When are teens ready to truly assume adulthood?

In our culture, multiple milestones are associated with reaching adulthood. Singularly, or en masse, they can be legal, physical, emotional, financial and/or cultural attainments or achievements. Some of these milestones are foist upon us without choice. Others we seek out or are steered into with some measure of intent or compliance.

In the youth development field, this end goal of becoming an adult is at the crux of our interactions with young people. Research and thought by The Forum for Youth Investment, a self-described “action tank,” has resulted in its reframing this “readiness” task as one not with hard-edged goals like becoming financially independent, but one of gaining the abilities, skillsets and mindsets critical for managing life’s opportunities and challenges. In childhood and adolescence, parents and other adults curate most of those opportunities and challenges. Too often, Forum staff have concluded, youth must assume the responsibilities of adulthood without a sufficient toolkit.

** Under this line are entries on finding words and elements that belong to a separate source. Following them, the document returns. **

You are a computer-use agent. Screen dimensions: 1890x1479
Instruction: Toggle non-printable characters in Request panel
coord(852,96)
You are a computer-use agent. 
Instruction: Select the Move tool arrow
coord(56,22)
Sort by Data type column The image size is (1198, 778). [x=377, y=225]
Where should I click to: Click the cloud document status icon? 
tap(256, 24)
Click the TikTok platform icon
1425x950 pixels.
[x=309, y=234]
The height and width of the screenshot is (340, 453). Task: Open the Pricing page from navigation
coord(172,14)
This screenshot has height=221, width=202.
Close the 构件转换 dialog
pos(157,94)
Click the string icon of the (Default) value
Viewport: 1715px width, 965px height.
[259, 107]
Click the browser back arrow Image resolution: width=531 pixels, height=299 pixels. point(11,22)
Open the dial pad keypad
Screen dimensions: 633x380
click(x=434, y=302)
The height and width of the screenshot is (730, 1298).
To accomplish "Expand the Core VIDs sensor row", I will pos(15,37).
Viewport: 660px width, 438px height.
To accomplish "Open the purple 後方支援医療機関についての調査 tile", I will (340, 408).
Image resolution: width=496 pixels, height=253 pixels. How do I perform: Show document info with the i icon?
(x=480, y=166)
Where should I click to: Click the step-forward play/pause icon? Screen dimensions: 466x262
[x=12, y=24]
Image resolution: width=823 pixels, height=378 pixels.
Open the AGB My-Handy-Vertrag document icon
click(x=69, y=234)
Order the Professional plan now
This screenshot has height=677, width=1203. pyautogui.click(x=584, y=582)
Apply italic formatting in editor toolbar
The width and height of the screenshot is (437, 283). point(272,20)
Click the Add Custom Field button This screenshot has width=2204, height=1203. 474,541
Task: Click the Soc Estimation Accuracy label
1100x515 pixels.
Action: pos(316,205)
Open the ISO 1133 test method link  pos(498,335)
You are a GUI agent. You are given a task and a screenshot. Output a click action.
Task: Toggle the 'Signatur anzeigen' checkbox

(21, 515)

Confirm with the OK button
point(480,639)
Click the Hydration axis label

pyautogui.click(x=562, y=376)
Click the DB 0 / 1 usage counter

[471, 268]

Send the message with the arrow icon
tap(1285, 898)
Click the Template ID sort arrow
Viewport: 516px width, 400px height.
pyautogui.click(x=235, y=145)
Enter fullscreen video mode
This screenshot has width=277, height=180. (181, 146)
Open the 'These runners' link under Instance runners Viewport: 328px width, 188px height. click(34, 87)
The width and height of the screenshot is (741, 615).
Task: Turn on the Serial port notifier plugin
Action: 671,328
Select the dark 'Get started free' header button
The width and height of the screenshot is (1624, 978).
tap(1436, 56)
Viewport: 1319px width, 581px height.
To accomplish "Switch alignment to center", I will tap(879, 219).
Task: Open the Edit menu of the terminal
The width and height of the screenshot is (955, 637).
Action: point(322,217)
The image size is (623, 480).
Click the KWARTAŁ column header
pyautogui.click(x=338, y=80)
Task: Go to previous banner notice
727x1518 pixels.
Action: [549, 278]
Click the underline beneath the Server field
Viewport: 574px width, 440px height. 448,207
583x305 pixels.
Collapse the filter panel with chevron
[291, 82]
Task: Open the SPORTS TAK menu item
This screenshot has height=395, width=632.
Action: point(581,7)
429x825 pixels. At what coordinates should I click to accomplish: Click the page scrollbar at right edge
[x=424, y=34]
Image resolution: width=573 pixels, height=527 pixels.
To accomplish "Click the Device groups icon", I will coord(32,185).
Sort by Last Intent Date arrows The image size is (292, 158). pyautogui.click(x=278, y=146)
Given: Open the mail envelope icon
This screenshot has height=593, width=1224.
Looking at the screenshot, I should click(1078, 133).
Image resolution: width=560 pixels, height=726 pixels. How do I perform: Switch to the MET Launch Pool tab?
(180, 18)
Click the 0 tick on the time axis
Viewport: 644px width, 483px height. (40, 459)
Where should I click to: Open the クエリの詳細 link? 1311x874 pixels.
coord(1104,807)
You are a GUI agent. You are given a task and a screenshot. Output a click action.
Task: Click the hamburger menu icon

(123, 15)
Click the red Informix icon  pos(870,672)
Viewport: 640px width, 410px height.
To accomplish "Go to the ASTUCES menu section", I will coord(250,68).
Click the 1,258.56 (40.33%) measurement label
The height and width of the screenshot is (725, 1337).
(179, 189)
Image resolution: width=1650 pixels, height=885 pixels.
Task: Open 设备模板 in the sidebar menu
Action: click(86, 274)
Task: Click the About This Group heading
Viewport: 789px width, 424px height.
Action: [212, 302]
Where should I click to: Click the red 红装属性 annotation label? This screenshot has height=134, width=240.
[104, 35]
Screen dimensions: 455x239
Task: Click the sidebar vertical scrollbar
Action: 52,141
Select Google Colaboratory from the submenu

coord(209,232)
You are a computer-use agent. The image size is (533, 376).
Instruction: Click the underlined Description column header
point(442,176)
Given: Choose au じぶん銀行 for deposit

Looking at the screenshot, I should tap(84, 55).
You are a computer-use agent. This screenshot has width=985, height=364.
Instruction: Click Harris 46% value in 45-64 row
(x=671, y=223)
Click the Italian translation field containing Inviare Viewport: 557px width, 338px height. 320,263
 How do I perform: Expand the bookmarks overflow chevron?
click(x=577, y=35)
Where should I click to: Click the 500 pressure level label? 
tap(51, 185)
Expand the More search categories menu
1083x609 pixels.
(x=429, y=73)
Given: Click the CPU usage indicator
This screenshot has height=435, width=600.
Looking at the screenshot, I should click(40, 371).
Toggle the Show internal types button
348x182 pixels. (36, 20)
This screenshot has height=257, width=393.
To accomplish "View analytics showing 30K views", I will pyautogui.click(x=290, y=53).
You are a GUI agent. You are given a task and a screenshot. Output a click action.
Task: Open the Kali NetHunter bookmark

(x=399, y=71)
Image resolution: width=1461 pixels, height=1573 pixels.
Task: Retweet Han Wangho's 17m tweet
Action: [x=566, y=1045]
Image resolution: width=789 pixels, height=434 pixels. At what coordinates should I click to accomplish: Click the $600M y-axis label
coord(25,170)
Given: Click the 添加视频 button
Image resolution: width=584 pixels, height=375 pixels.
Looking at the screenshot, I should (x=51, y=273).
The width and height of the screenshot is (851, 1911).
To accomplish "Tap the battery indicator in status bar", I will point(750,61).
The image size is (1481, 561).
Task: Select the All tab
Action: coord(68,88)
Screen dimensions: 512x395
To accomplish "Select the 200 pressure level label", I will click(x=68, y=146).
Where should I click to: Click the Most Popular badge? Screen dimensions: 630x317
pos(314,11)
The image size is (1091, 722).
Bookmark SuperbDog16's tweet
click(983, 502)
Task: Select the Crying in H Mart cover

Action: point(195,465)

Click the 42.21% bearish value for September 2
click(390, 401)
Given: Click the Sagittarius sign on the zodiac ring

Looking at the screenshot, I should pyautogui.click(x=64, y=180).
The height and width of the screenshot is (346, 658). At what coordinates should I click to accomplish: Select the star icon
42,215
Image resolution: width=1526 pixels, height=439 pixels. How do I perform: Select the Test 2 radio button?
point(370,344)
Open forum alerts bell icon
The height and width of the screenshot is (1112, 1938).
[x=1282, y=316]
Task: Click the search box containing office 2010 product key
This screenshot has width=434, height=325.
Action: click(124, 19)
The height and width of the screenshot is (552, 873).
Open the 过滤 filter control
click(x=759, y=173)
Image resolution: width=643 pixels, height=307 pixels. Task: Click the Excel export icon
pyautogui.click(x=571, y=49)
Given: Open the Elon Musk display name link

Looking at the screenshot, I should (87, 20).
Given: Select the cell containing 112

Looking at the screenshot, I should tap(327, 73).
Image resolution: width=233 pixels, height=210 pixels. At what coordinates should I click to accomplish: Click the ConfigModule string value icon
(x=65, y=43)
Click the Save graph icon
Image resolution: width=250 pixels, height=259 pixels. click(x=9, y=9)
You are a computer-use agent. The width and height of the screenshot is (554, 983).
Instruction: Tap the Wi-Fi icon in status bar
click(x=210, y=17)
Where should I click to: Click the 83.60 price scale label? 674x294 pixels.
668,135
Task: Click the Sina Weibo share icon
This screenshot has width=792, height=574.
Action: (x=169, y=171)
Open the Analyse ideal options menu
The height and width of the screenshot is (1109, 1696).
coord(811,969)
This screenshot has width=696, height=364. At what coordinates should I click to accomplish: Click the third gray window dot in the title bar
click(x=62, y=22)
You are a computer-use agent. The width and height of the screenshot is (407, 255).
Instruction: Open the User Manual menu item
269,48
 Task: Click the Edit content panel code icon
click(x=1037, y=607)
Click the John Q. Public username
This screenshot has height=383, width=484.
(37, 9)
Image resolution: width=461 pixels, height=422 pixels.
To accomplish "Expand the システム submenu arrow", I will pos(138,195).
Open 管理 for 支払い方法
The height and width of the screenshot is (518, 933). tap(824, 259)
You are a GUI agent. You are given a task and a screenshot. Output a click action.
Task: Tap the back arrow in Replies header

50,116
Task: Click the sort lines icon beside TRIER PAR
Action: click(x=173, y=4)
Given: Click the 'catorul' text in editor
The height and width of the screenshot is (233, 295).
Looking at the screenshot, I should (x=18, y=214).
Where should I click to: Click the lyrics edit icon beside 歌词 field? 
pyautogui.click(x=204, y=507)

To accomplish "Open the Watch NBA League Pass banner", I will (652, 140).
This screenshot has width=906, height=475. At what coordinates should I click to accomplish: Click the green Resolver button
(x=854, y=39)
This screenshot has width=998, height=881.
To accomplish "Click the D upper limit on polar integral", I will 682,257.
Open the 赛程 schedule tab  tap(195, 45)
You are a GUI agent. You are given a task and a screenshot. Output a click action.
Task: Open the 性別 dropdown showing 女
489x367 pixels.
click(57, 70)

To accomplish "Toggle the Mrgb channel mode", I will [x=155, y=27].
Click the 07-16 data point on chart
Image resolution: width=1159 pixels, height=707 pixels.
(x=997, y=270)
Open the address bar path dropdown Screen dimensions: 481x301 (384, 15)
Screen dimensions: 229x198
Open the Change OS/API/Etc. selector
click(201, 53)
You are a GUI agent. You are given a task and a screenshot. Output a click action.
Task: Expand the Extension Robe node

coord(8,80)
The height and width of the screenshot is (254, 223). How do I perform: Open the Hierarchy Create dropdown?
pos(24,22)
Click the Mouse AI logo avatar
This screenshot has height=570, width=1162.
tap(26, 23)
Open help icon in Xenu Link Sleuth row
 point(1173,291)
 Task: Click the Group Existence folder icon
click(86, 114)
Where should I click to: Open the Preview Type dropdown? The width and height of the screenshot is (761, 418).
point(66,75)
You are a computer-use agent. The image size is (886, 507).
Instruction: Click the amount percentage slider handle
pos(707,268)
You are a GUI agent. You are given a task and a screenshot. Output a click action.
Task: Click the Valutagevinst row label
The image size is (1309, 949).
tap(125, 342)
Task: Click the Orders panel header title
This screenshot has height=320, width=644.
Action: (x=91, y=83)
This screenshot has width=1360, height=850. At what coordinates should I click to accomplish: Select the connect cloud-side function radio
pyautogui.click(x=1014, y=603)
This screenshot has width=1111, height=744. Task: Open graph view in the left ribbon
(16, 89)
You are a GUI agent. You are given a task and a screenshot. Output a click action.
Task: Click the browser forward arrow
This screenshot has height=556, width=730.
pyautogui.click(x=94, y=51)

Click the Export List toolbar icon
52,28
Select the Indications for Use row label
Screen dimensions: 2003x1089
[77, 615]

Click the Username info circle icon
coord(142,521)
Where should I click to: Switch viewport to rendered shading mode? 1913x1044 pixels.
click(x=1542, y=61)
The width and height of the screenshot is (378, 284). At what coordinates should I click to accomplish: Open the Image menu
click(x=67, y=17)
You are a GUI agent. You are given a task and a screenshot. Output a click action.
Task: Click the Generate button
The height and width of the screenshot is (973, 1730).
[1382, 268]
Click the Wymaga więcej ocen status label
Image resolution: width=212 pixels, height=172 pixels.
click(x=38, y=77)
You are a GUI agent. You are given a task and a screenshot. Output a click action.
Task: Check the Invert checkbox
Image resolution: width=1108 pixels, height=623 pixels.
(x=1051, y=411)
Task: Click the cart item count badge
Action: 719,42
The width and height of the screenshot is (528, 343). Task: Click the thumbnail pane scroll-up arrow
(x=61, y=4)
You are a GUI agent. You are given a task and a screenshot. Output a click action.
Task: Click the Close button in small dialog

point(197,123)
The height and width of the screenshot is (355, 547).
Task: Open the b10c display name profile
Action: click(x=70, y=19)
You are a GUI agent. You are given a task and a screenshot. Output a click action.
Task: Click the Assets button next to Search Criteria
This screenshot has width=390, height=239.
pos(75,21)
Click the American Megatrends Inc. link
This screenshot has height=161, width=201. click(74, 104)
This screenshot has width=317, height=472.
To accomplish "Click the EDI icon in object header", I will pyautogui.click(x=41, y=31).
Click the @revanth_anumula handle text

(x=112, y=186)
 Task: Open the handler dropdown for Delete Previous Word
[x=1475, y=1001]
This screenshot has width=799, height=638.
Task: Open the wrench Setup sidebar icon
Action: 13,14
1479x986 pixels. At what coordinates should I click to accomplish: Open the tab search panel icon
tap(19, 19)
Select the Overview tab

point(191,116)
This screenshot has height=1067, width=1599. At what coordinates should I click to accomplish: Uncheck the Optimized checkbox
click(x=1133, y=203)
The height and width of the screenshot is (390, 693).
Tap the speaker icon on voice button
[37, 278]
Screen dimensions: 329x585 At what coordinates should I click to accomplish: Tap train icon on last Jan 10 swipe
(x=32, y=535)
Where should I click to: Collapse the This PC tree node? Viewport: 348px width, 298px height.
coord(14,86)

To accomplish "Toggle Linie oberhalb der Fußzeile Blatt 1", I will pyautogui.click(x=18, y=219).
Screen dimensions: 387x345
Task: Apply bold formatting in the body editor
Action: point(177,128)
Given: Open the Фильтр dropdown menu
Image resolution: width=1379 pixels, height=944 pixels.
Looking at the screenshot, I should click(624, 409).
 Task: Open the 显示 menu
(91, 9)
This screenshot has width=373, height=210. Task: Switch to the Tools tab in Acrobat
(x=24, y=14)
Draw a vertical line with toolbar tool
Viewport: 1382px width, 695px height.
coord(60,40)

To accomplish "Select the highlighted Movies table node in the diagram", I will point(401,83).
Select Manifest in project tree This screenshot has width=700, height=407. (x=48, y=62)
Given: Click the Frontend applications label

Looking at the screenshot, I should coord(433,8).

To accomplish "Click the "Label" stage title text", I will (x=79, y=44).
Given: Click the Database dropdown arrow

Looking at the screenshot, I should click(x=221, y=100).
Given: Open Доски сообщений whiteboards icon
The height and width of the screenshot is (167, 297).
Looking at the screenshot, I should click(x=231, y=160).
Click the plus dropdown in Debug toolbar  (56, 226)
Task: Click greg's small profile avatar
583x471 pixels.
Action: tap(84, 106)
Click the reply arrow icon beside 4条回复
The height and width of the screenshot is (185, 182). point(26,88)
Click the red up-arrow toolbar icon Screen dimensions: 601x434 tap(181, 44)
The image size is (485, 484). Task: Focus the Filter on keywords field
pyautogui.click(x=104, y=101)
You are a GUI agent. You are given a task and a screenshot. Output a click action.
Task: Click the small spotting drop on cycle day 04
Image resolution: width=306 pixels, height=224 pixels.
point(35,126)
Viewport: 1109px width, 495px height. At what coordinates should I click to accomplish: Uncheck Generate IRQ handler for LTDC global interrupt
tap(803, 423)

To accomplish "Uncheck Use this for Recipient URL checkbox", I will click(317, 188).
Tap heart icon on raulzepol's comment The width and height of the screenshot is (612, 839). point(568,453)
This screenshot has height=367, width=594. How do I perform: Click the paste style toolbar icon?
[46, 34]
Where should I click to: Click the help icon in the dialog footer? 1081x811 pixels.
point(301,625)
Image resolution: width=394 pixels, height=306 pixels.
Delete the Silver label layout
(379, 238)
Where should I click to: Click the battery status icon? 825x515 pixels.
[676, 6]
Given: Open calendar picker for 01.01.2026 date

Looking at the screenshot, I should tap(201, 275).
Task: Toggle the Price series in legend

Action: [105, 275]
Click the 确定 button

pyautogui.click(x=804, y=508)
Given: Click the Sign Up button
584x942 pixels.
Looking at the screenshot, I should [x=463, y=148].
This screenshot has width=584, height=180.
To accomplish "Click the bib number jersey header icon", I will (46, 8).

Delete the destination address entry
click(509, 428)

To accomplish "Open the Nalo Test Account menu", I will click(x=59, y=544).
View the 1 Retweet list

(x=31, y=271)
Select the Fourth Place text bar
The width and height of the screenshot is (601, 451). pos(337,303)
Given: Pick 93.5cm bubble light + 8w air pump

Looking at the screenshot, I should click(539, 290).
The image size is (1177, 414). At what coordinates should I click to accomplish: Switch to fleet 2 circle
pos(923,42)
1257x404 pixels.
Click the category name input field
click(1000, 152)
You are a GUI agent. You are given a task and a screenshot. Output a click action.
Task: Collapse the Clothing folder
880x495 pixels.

Most of us are aware of the large-scale changes in our lives, societies and world at speeds unheard of only a generation or two ago. If the substance of our world is constantly changing, how will our young people-turned-adults keep moving forward and adjusting most favorably and productively? Being “ready” to manage that change might likely be the best, and longest lasting strategy.

So what is in this readiness toolkit? At its core are sets of skills and mindsets that guide how we approach life. Combined, in various ways, these form the abilities we employ to manage and navigate our lives.

Necessary skills include the practical—self-care of body and mind, organizing and planning life, projects, tasks and schedules; the relational—being able to form, grow, manage and keep relationships; and the emotional—managing emotions, thoughts and behaviors so they are situationally appropriate, being resilient in order to bounce back from hard times.

The attitudes from which we approach a situation can have a profound effect on its outcome. If we possess a “growth mindset,” we believe we can get better with practice and hard work. Approaching things with courage makes us willing to take on challenges, even when feeling scared or confused. Being open-minded enables us to acknowledge and consider perspectives and experiences that are different from our own. 

By drawing upon items in this readiness toolkit, youth can forge readiness abilities that will help keep them healthy, focused, growing, relating, working and persisting throughout their lives.

Readiness is an apprenticeship—youth need opportunities and guidance to learn, develop and practice these skills, attitudes and abilities. Guidance can and should come from many corners of the adult world—schools, institutions and, of course, family. ESSA (Every Student Succeeds Act), the new federal education law and policy, now allows schools to develop accountability measures that address postsecondary readiness. The youth development field, with its strengths of developing strong personal relationships with youth and the ability to tailor programming to community and individual needs, is well-positioned and primed to contribute to the effort. Parents and caring adults can look to the Search Institute’s Developmental Assets and Developmental Relationships research for information and ideas on how they can more deeply influence their young person’s development.

FamilyMeans’ Youth Programs are shaping our work in Cimarron and Landfall around these concepts and outcomes. Our new Ready To Be program aims to lead and prepare youth in these communities for thoughtful—and skillful—preparation for postsecondary life.